‘My Salinger Year’ Trailer: Margaret Qualley Crosses The Line For A Literary Legend

There’s an entire sub-genre of coming-of-age films that use Catcher in the Rye author J.D. Salinger as a catalyst. Whether the writer appears in the movie at all, he’s come to symbolize the freedom and responsibility that comes in the transition to adulthood. And that definitely appears to be a central theme in My Salinger Year, which stars Margaret Qualley as an aspiring writer who comes to work for the reclusive author.

Joining Qualley in the 1990s-set film are Sigourney Weaver, Douglas Booth, Colm Feore, Brian F. O’Byrne, and Yanic Truesdale.  Philippe Falardeau wrote and directed the film, adapting from Joanna Rakoff’s memoir. Falardeau previously directed Chuck, The Good Lie, and earned accolades for Monsieur Lazhar in 2011.

My Salinger Year opens March 5th courtesy of IFC Films.
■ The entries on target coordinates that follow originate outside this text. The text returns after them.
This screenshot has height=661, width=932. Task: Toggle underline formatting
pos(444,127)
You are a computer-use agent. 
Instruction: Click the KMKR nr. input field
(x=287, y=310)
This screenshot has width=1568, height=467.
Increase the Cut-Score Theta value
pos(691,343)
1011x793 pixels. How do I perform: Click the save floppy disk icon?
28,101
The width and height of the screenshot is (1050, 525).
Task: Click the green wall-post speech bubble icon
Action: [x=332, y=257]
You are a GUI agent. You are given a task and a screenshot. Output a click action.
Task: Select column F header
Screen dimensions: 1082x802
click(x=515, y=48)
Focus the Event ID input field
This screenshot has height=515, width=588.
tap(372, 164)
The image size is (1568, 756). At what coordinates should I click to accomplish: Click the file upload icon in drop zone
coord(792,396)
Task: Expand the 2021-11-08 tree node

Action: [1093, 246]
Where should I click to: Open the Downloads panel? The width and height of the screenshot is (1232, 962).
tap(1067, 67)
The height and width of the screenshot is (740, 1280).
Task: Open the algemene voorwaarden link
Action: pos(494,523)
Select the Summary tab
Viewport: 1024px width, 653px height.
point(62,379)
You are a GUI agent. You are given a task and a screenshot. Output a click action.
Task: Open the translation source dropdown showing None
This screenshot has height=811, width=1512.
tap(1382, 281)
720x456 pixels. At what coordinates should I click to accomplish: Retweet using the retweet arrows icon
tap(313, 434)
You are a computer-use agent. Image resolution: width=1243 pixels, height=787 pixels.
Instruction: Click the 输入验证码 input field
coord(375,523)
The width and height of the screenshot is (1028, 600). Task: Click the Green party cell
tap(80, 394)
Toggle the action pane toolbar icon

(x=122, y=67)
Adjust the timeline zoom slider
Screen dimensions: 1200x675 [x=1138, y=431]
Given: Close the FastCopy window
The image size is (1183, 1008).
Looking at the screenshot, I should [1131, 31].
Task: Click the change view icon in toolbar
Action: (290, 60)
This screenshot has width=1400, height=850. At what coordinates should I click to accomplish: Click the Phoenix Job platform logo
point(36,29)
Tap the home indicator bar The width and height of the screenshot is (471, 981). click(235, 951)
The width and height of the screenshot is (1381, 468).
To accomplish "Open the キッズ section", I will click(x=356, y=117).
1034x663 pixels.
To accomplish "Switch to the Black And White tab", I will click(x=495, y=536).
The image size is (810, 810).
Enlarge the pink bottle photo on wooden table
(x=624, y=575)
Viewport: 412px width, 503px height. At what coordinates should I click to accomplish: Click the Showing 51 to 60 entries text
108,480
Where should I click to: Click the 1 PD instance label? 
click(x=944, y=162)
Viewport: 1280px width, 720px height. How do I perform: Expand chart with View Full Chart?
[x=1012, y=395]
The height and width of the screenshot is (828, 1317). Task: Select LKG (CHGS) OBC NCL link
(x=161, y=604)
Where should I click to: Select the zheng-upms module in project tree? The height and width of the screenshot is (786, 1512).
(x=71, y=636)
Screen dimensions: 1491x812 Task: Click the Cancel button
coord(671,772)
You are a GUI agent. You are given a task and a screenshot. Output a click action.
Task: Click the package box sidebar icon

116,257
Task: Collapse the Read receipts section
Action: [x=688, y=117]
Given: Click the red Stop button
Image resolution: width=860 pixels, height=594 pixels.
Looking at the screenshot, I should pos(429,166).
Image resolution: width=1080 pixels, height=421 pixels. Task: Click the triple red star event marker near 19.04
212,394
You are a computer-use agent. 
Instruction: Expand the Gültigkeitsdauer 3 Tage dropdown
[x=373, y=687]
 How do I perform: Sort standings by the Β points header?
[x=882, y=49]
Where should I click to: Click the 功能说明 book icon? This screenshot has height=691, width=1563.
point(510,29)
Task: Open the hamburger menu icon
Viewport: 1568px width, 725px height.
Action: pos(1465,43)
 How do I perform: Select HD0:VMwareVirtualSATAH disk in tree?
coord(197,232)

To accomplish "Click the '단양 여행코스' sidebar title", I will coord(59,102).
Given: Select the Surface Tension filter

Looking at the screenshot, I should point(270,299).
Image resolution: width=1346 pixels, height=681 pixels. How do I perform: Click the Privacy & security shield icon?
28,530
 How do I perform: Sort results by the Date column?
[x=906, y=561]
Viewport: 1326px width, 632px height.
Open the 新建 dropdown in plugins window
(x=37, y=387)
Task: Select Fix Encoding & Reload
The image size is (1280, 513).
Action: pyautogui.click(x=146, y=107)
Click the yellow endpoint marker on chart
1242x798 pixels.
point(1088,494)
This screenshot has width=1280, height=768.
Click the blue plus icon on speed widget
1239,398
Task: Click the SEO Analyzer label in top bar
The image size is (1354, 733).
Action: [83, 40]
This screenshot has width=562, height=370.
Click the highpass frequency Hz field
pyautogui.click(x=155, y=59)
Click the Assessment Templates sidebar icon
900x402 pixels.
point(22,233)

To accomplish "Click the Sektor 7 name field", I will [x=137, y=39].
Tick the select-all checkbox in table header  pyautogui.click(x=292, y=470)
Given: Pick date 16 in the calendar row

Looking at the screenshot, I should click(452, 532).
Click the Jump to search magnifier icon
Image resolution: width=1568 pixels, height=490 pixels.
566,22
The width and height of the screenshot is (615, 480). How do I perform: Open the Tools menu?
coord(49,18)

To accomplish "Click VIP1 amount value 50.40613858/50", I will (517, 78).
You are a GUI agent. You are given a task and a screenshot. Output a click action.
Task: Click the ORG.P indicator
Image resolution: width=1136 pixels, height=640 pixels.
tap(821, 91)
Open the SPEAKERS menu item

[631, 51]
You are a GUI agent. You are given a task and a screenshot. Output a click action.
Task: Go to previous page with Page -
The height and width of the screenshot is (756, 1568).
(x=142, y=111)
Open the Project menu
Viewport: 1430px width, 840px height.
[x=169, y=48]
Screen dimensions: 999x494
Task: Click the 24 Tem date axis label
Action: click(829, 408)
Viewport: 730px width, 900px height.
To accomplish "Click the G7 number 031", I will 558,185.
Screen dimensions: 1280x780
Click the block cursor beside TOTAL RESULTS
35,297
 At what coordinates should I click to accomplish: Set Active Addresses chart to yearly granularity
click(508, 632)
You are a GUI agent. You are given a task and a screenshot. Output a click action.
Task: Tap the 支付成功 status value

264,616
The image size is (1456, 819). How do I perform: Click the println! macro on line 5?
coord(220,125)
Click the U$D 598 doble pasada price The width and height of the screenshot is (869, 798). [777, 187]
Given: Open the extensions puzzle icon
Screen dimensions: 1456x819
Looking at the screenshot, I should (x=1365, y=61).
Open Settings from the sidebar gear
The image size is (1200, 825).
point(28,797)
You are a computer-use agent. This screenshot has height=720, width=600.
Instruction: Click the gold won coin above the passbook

New York in the 90s: After leaving graduate school to pursue her dream of becoming a writer, Joanna (Margaret Qualley) gets hired as an assistant to Margaret (Sigourney Weaver), the stoic and old-fashioned literary agent of J. D. Salinger. Fluctuating between poverty and glamour, she spends her days in a plush, wood-paneled office – where dictaphones and typewriters still reign and agents doze off after three-martini lunches – and her nights in a sink-less Brooklyn apartment with her socialist boyfriend. Joanna’s main task is processing Salinger’s voluminous fan mail, but as she reads the heart-wrenching letters from around the world, she becomes reluctant to send the agency’s impersonal standard letter and impulsively begins personalizing the responses. The results are both humorous and moving, as Joanna, while using the great writer’s voice, begins to discover her own.